Instructions for the task :: Format the items below as a numbered list, omitting any blank lines.
━━━
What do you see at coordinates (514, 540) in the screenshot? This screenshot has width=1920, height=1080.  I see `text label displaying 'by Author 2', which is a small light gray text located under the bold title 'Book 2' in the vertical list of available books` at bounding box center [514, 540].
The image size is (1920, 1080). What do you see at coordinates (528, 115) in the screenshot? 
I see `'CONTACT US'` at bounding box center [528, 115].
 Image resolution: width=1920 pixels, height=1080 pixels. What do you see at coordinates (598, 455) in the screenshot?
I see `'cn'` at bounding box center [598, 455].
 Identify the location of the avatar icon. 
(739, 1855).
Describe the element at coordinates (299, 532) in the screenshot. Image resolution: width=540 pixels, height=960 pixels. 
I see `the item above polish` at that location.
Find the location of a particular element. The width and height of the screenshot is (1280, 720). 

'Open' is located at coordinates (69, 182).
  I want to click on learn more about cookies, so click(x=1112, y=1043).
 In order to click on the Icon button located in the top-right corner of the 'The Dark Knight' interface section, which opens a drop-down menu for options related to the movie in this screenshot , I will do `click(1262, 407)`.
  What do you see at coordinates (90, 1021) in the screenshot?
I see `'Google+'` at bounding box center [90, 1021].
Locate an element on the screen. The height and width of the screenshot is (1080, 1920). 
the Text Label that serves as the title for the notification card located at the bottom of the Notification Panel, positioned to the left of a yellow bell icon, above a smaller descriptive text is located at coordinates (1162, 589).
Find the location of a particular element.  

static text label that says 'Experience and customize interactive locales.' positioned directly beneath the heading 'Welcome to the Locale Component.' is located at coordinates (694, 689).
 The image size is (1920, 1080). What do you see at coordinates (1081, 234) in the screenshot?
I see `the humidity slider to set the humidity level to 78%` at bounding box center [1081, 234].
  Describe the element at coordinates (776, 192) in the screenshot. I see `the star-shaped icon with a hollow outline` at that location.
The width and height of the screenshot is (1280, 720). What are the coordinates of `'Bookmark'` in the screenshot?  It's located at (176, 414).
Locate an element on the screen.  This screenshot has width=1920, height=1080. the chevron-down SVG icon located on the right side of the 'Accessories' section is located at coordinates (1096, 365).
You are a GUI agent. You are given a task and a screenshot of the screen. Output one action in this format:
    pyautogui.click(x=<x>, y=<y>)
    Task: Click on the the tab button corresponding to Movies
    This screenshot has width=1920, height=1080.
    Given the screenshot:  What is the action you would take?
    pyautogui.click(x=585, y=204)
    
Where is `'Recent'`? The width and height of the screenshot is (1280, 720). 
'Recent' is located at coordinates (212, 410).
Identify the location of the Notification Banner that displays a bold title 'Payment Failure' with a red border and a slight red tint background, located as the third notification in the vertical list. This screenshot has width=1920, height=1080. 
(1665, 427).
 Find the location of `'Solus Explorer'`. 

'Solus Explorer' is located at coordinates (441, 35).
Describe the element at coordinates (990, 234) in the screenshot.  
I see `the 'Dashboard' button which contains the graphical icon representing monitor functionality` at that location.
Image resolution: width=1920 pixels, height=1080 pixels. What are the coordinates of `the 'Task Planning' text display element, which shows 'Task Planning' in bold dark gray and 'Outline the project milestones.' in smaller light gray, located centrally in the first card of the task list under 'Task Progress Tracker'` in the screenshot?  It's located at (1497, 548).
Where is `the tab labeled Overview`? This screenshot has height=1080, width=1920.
━━━
Answer for this exercise ::
1. What do you see at coordinates (514, 540) in the screenshot? This screenshot has width=1920, height=1080.  I see `text label displaying 'by Author 2', which is a small light gray text located under the bold title 'Book 2' in the vertical list of available books` at bounding box center [514, 540].
2. The image size is (1920, 1080). What do you see at coordinates (528, 115) in the screenshot? 
3. I see `'CONTACT US'` at bounding box center [528, 115].
4.  Image resolution: width=1920 pixels, height=1080 pixels. What do you see at coordinates (598, 455) in the screenshot?
5. I see `'cn'` at bounding box center [598, 455].
6.  Identify the location of the avatar icon. 
7. (739, 1855).
8. Describe the element at coordinates (299, 532) in the screenshot. Image resolution: width=540 pixels, height=960 pixels. 
9. I see `the item above polish` at that location.
10. Find the location of a particular element. The width and height of the screenshot is (1280, 720). 
11. 'Open' is located at coordinates (69, 182).
12.   I want to click on learn more about cookies, so click(x=1112, y=1043).
13.  In order to click on the Icon button located in the top-right corner of the 'The Dark Knight' interface section, which opens a drop-down menu for options related to the movie in this screenshot , I will do `click(1262, 407)`.
14.   What do you see at coordinates (90, 1021) in the screenshot?
15. I see `'Google+'` at bounding box center [90, 1021].
16. Locate an element on the screen. The height and width of the screenshot is (1080, 1920). 
17. the Text Label that serves as the title for the notification card located at the bottom of the Notification Panel, positioned to the left of a yellow bell icon, above a smaller descriptive text is located at coordinates (1162, 589).
18. Find the location of a particular element.  
19. static text label that says 'Experience and customize interactive locales.' positioned directly beneath the heading 'Welcome to the Locale Component.' is located at coordinates (694, 689).
20.  The image size is (1920, 1080). What do you see at coordinates (1081, 234) in the screenshot?
21. I see `the humidity slider to set the humidity level to 78%` at bounding box center [1081, 234].
22.   Describe the element at coordinates (776, 192) in the screenshot. I see `the star-shaped icon with a hollow outline` at that location.
23. The width and height of the screenshot is (1280, 720). What are the coordinates of `'Bookmark'` in the screenshot?  It's located at (176, 414).
24. Locate an element on the screen.  This screenshot has width=1920, height=1080. the chevron-down SVG icon located on the right side of the 'Accessories' section is located at coordinates (1096, 365).
25. You are a GUI agent. You are given a task and a screenshot of the screen. Output one action in this format:
26.     pyautogui.click(x=<x>, y=<y>)
27.     Task: Click on the the tab button corresponding to Movies
28.     This screenshot has width=1920, height=1080.
29.     Given the screenshot:  What is the action you would take?
30.     pyautogui.click(x=585, y=204)
31. Where is `'Recent'`? The width and height of the screenshot is (1280, 720). 
32. 'Recent' is located at coordinates (212, 410).
33. Identify the location of the Notification Banner that displays a bold title 'Payment Failure' with a red border and a slight red tint background, located as the third notification in the vertical list. This screenshot has width=1920, height=1080. 
34. (1665, 427).
35.  Find the location of `'Solus Explorer'`. 
36. 'Solus Explorer' is located at coordinates (441, 35).
37. Describe the element at coordinates (990, 234) in the screenshot.  
38. I see `the 'Dashboard' button which contains the graphical icon representing monitor functionality` at that location.
39. Image resolution: width=1920 pixels, height=1080 pixels. What are the coordinates of `the 'Task Planning' text display element, which shows 'Task Planning' in bold dark gray and 'Outline the project milestones.' in smaller light gray, located centrally in the first card of the task list under 'Task Progress Tracker'` in the screenshot?  It's located at (1497, 548).
40. Where is `the tab labeled Overview`? This screenshot has height=1080, width=1920.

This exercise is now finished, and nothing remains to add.